Ce roman de Graham Masterton date de 1989. Jack, chef d'entreprise qui dirige plusieurs garages, percute lors d'une fin d'après-midi pluvieuse sur une route calme au milieu de la forêt, ce qu'il pense être un enfant. Mais en sortant de son véhicule, il n'y aucune trace de cet enfant. Après quelques recherches sur les bas-côtés et à la lisière de la forêt, il s'enfonce un peu plus entre les arbres et tombe sur une vieille bâtisse. Pour un homme d'une quarantaine d'années un peu blasé par une activité professionnelle ennuyeuse et une vie de famille monotone, il s'imagine devenir le gérant d'un complexe de loisirs pour gens fortunés en réhabilitant cette vieille maison, un ancien asile psychiatrique. Obnubilé par ce projet, il mène son fils de neuf ans dans cette maison, mais ce dernier tombe sur un certain Lester, un homme emprisonné dans les murs, qui le met en garde contre les autres... les autres qui sont, eux aussi, enfermés dans les murs.
Après un début un peu difficile d'une cinquantaine de pages, l'histoire s'installe lentement et prend du volume petit à petit pour finir à un rythme haletant. L'histoire mêle action, recherche, abattement et espoir, dans un écheveau bien tissé. Le personnage principal, Jack, est une homme comme tous les autres, sans particularité, qui fait des erreurs, même si certaines me paraissent complètement absurde, mais il est tout de même attachant, justement parce qu'il n'est pas parfait. Les autres personnages qui gravitent autour, comme Karen, sont aussi bien travaillés par l'auteur pour être suffisamment crédible malgré une histoire très surréelle.

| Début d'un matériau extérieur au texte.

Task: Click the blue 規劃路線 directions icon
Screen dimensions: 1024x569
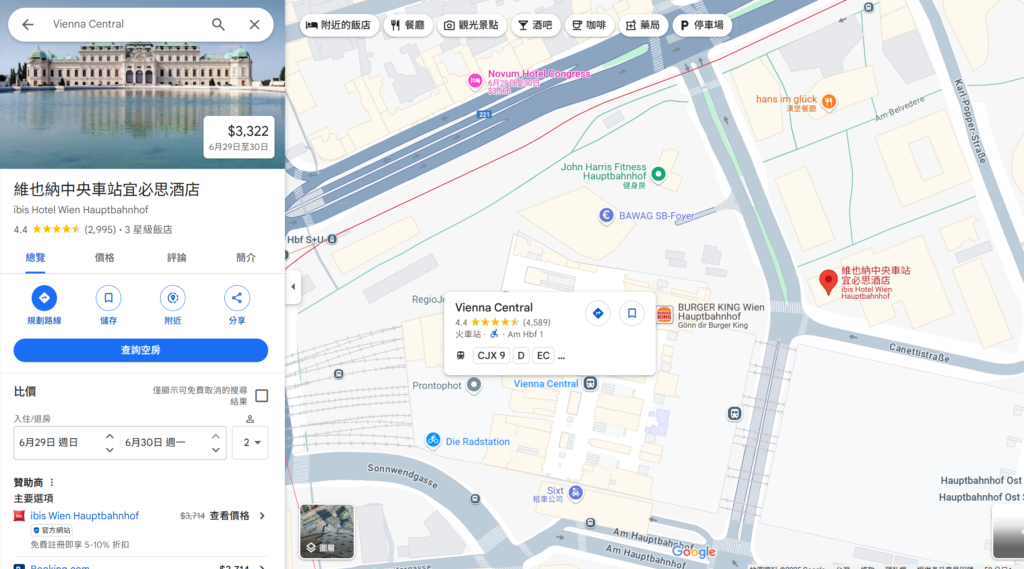Action: pyautogui.click(x=44, y=298)
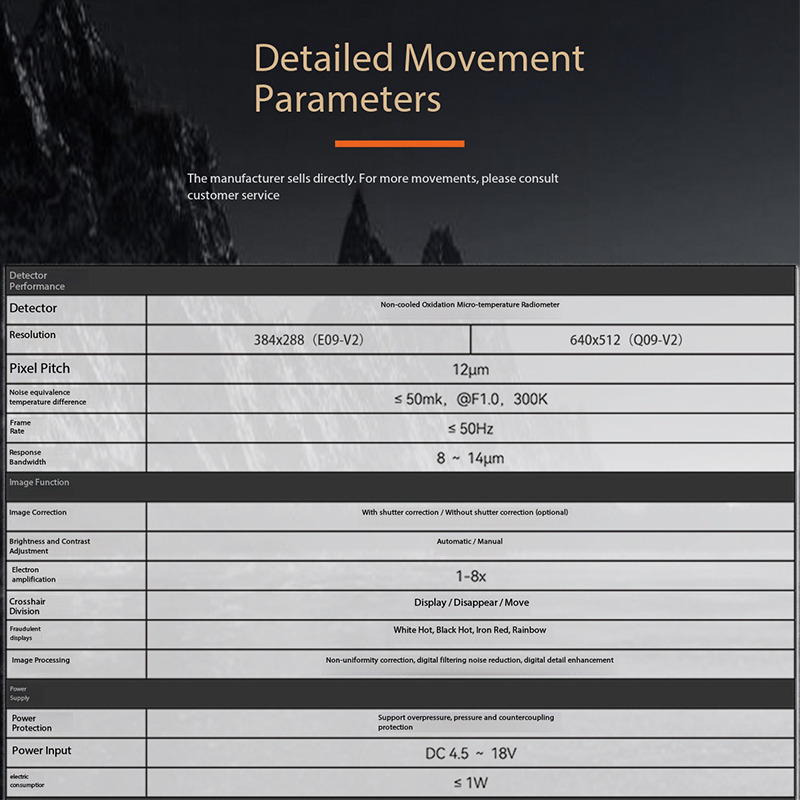Click the 'Display / Disappear / Move' cell
This screenshot has height=800, width=800.
point(471,603)
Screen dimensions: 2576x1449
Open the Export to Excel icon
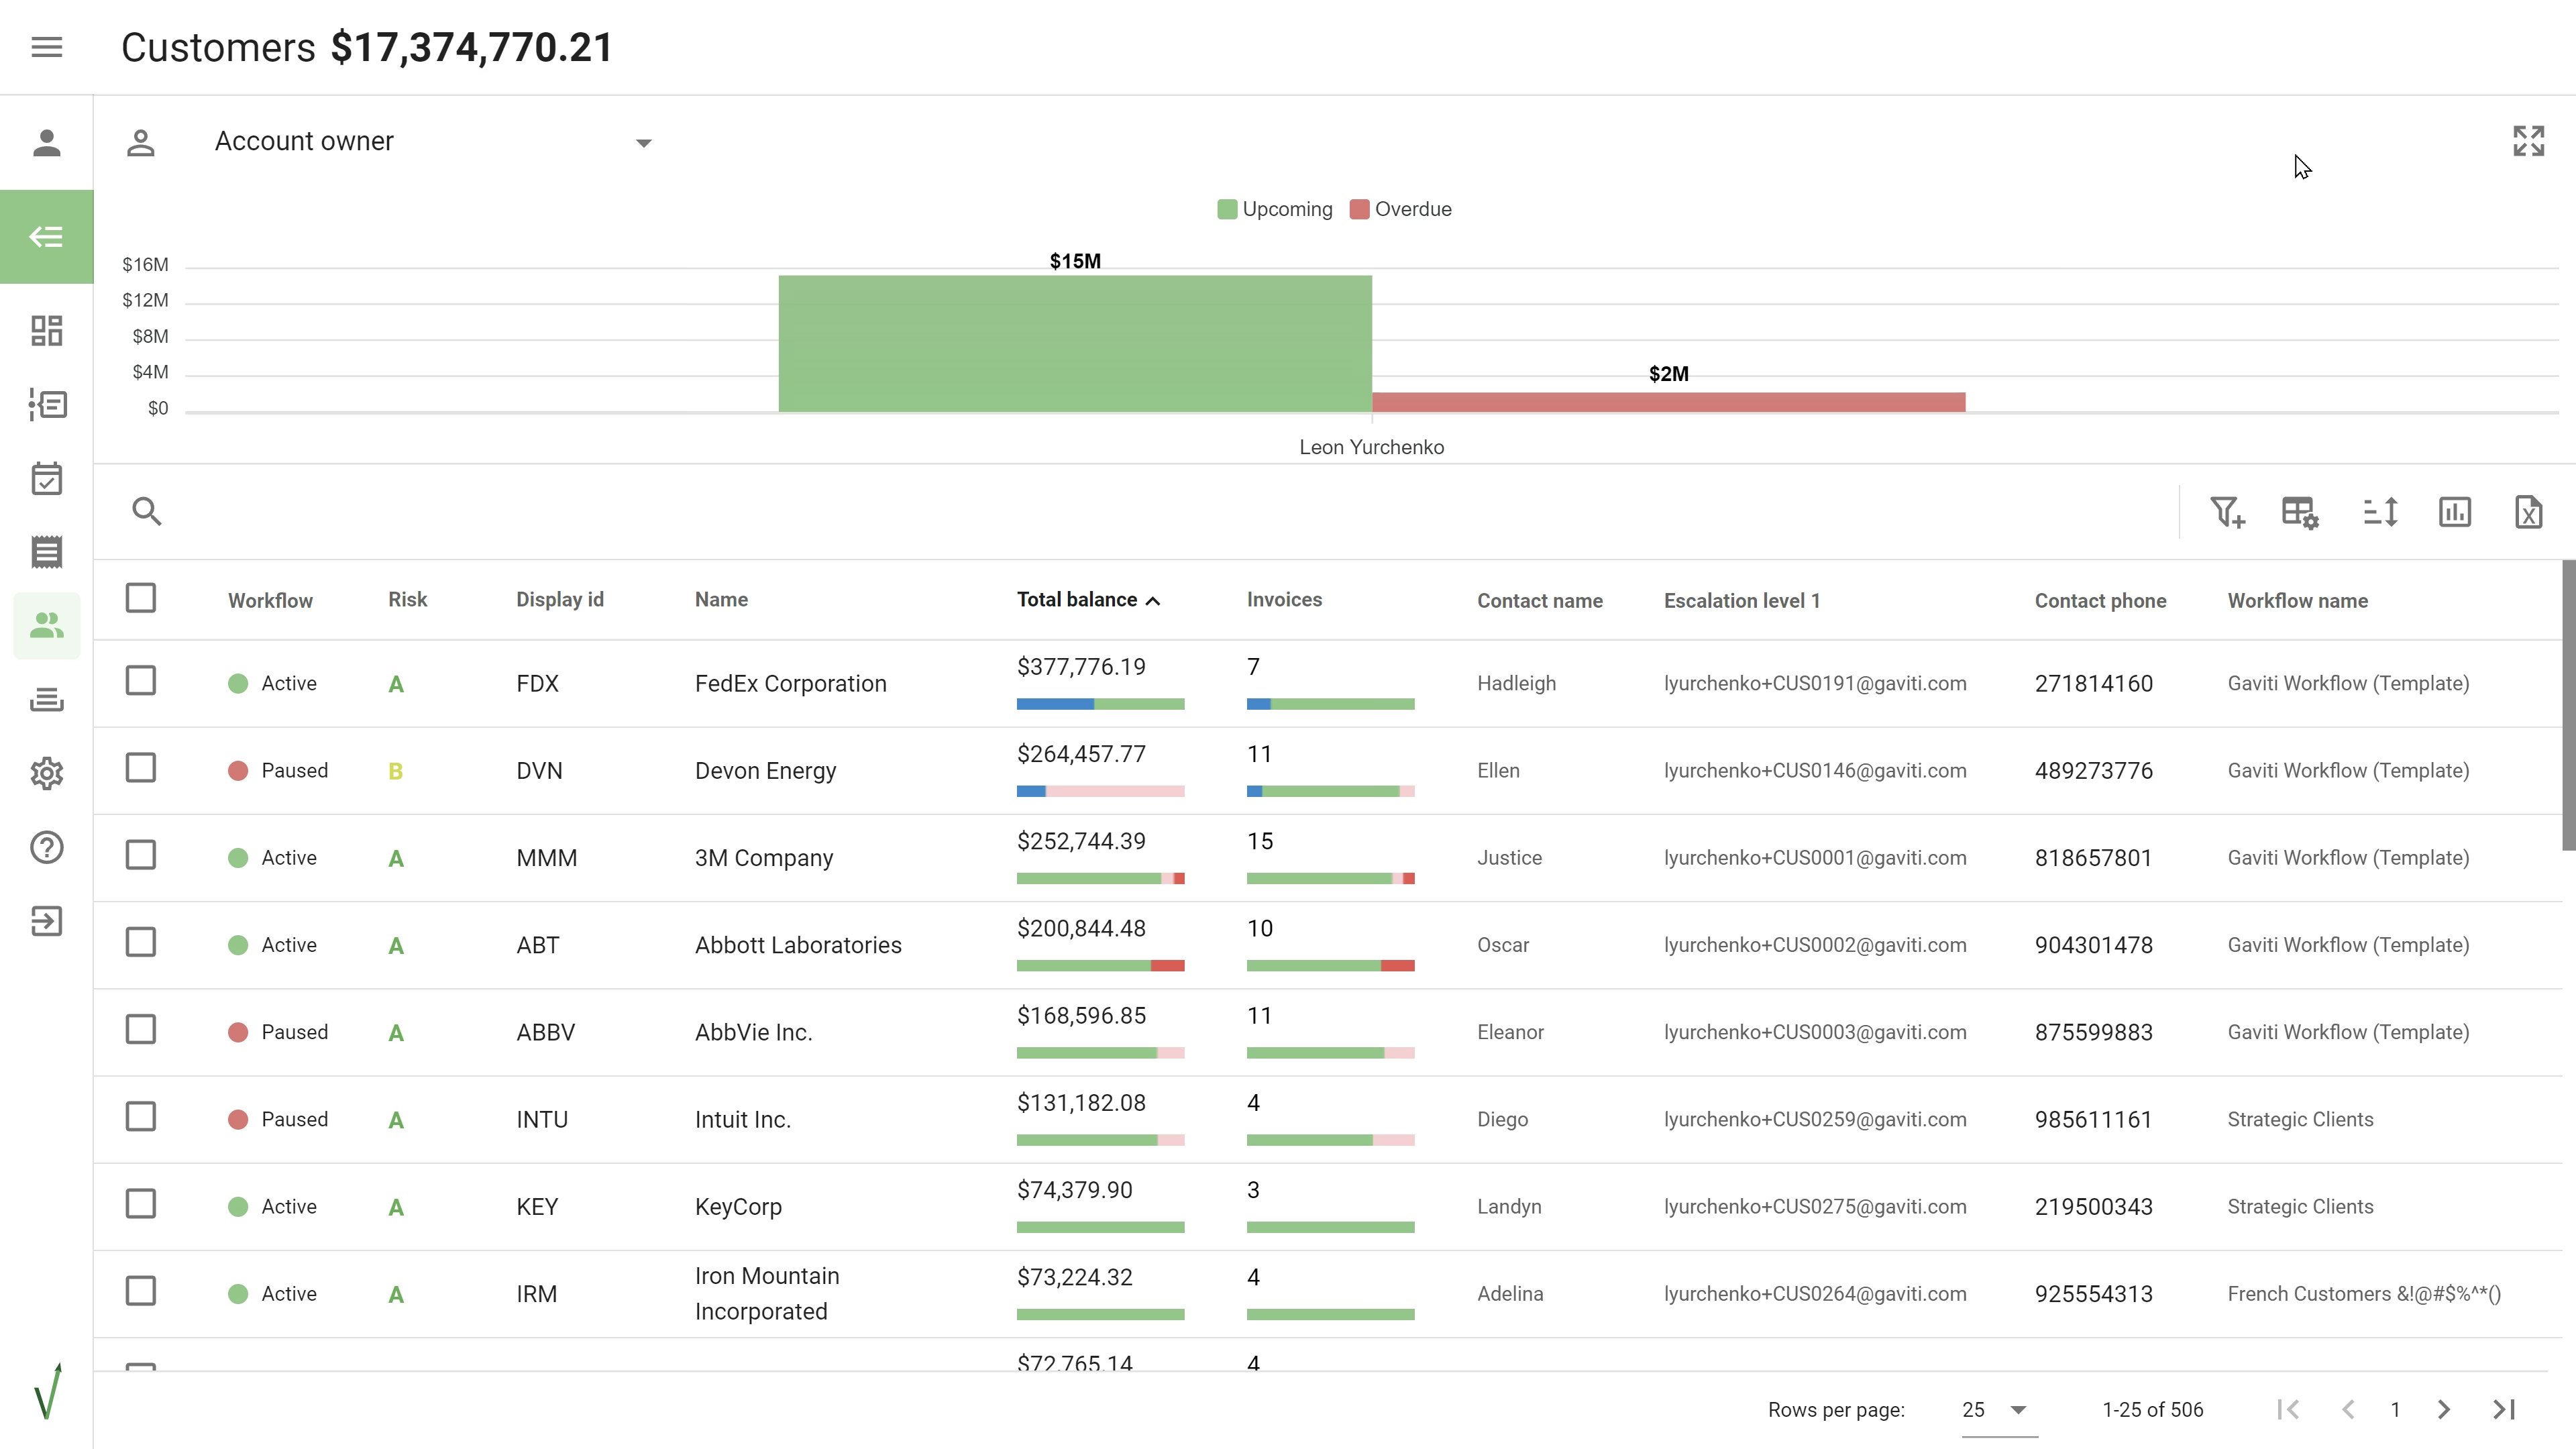pos(2529,512)
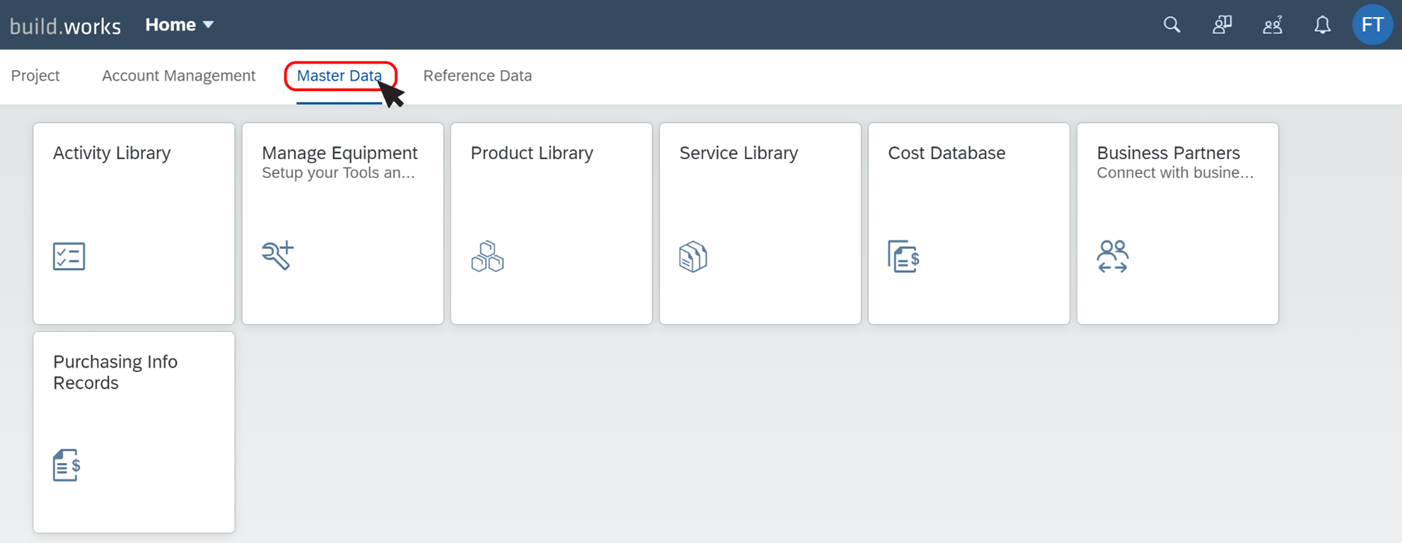Expand the Home dropdown arrow

(208, 25)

Masterton nous concocte un roman d'horreur et de frisson digne d'un bon film de terreur. Fidèle à lui-même, il propose, en partant d'une légende ou d'un mythe religieux, une histoire à vous faire avoir la chair de poule. Sa manière d'écrire, très cinématique, vous lancera dans des images très marquantes, choquantes, allant crescendo jusqu'au chapitre final.
Un bon roman de terreur qui ravira les amateurs du genre, qui ne décevra pas les lecteurs habituels de Masterton, et qui mettra du piment dans les lectures des autres.